The indirect impact of the COVID-19 pandemic, and the measures to curb it, have had a huge impact on all aspects of young people’s lives. This has a detrimental effect on their sexual and reproductive health and rights, a new Rutgers study has found. Research shows that all negative effects are interlinked, laying bare and worsening existing inequalities.
The study was held in 2020, after the first initial response to the COVID-19 pandemic. Almost 2,700 young people from Ghana, Indonesia, Kenya, Nepal, Uganda and Zimbabwe responded in an online survey. Harder to reach communities, such as young LGBTI people or people with disabilities, participated in focus group discussions, to ensure their perspectives were also taken into account.
The pandemic’s impact links all aspects of life
A main conclusion of the study, is that the response to the pandemic hit young people’s lives in many ways, and there was clear interlinkage between the effects. 76% of young people in the study worried more about money, as their income was reduced during lockdown. More than half reported feeling depressed and 40% felt less in control of their lives. Worries about income and mental health issues led to poorer sexual and reproductive health, for example through an increase of child marriages or unintended pregnancies.
Sex ed skipped in home schooling
Home schooling proved to be an issue for many young people in the researched countries. 58% of young people said they missed school at least temporarily and therefore did not receive adequate sexuality education. Inequalities also played a role here, as young people in rural areas did not have easy access to online education.

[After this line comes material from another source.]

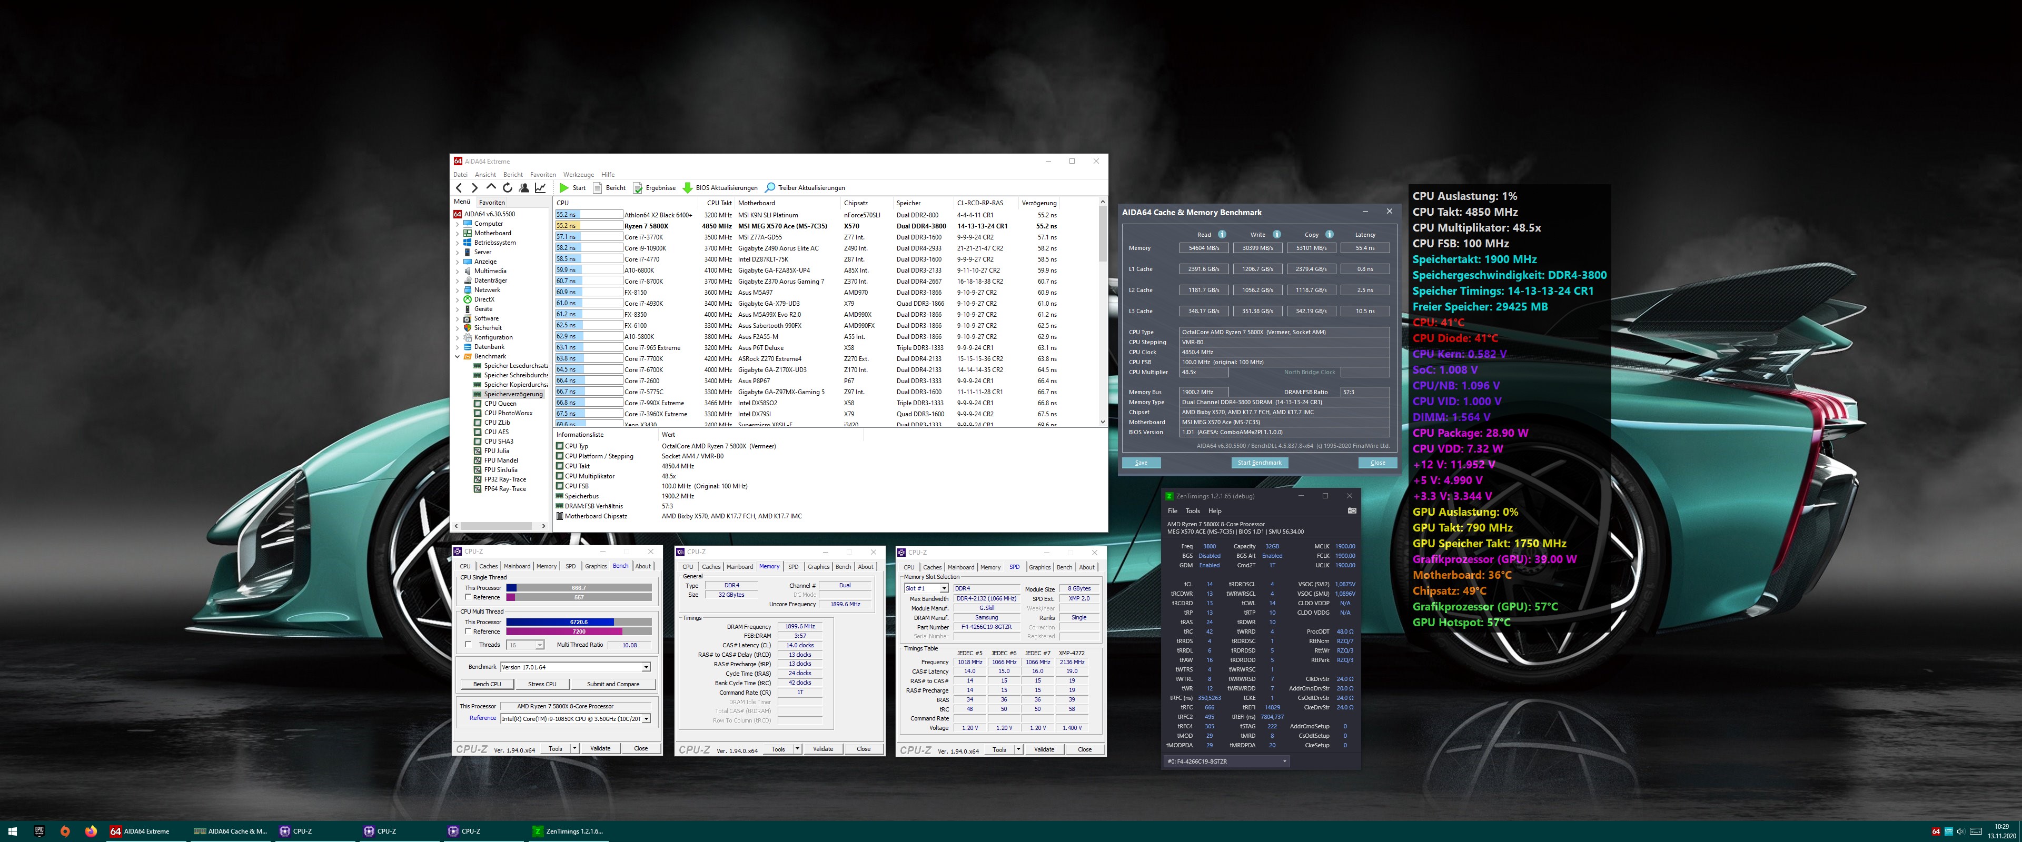Viewport: 2022px width, 842px height.
Task: Click info icon next to Read column
Action: point(1221,234)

For young people with disabilities there was a lack of appropriate learning tools, for example books in braille. School closures also led to increase in gender-based violence and teenage pregnancies.
Lack of services and information
Services were not or hardly accessible for young people. 30% of young women reported not being able to access the family planning services they needed. STI and HIV testing and clinics, as well as safe abortion care, were also less available. Half of all young people missed reliable information about sex and COVID-19. They resorted to online sources, such as social media groups, which they were uncertain they could trust.
Young people more vulnerable
The indirect impact of the COVID-19 pandemic has made young people more vulnerable. Especially those at-risk before the crisis, have been hit hard. Stigma and harassment has increased for young LGBTI people and sex workers. Young people with disabilities or living with HIV experienced more marginalisation. To improve young people’s sexual and reproductive health and rights, countries should invest in strengthening their healthcare and tackling inequalities.